Quadrada, marrom e fedorenta. A maconha que a maioria dos usuários brasileiros consome é assim, bem diferente da esverdeada forma de flor em que ela é colhida.
Depois de passar 15 dias entre plantadores de maconha no Paraguai em 2017, a reportagem da Pública constatou que essa transformação se deve à maneira inapropriada como os paraguaios secam, processam, estocam e prensam as flores.

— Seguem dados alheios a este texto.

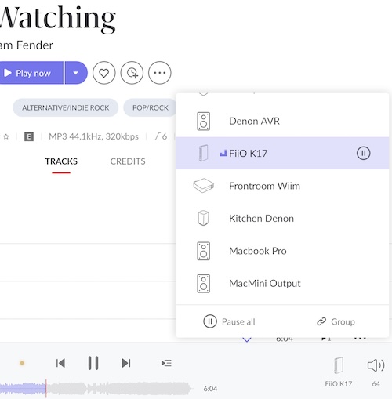Click the waveform seek bar
The width and height of the screenshot is (392, 399).
pyautogui.click(x=96, y=388)
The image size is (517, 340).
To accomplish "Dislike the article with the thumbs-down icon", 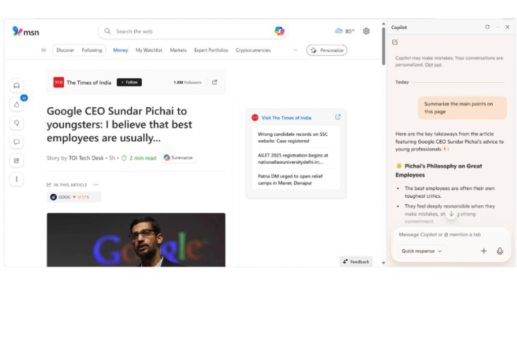I will pos(17,123).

A cannabis tem basicamente duas fases de cultivo: a de crescimento vegetativo, que ocorre nos meses do ano com mais luz, na primavera e verão, e a floração, que ocorre quando há menos luz, no outono e inverno. Nesse segundo período, a planta para de crescer e começa a desenvolver as flores.

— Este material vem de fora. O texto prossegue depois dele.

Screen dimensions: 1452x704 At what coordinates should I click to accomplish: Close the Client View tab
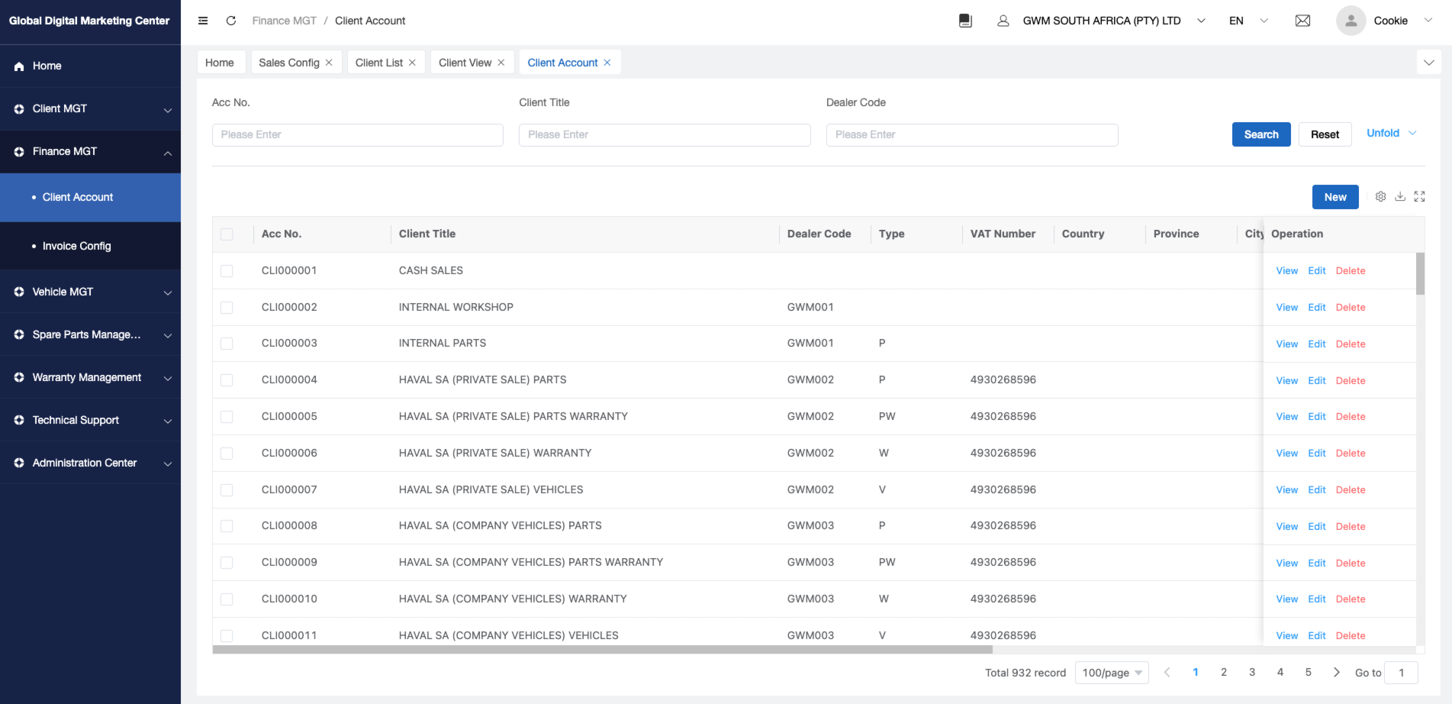(x=501, y=63)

Após a floração, na maioria das roças a maconha é colhida e empilhada em contato direto com o solo. Foi o que nosso repórter viu na plantação de um roceiro de apelido Gatito*. Ele decidiu colher a erva bem em um período de chuva, contrariando todas as indicações.
Essa situação por si só – o contato com a umidade do solo e o plástico abafando e impedindo a circulação de ar – já é um convite para a fermentação e a proliferação de fungos. A chuva só acelerou esse processo.
Após alguns dias debaixo do sol, os peões esticam outra lona no chão, pegam os pés já secos pela base do caule e os posicionam com a ponta para baixo. Depois, fecham o punho sobre os galhos e empurram as flores e folhas para a lona. Depois a maconha vai para uma mesa onde ocorre a “despalitada”, que consiste em soltar as folhas dos galhos menores manualmente.
Depois da despalitada, a maconha vai para sacas de 30 kg, que são “burreadas” –carregadas – por pessoas de confiança do chefe da plantação até o “mocó”, uma tendinha armada de lona preta no meio do mato. Ali vão ficar escondidas até serem prensadas.
A prensa geralmente é montada em algum lugar mais afastado da plantação e dos acampamentos. Isso porque existe um sentimento de que a maconha só passa a ser “droga” e ter algum valor após a prensa, depois dela ninguém mais toca na maconha, tudo é contadinho.
As sacas de maconha são abertas sobre uma lona, ficando disponíveis para o passeio de vespas e outros insetos. Esses restos de animais acabam ficando dentro do “prensado paraguaio”, diz o médico João Menezes.
Com rapidez, mas pouco cuidado, a maconha é derrubada no chão, pisoteada; maconha visivelmente mofada é misturada com maconha boa. No entanto, as lendas são falsas: os paraguaios não mijam na maconha, isso seria impossível dada a quantidade de pessoas e de erva.
Na verdade, o cheiro forte de amônia que caracteriza a maioria dos blocos prensados que chegam ao país é resultado da fermentação e decomposição devido aos maus cuidados com a produção.
A prensa ocorre por uma questão de logística: ela diminui muito o volume e permite aos traficantes transportar mais quilos de forma mais discreta. Mas o ato de prensar o bagulho não é em si a pior das situações; ela se junta à colheita feita na hora errada, a secagem malfeita, a resina desperdiçada e o total descaso em manipular o vegetal.
“O tráfico não escolhe a quem ele vai vender, a forma e o que ele vai vender. E com isso vai ter pessoas usando uma maconha adulterada, com mofo, amônia, pedaços de insetos e qualquer outra substância a qual ela foi exposta.”
Dr.Pedro da Costa Mello Neto, médico acupunturista com pós-graduação em dor, pesquisador no campo da neurociência e prescritor de cannabis.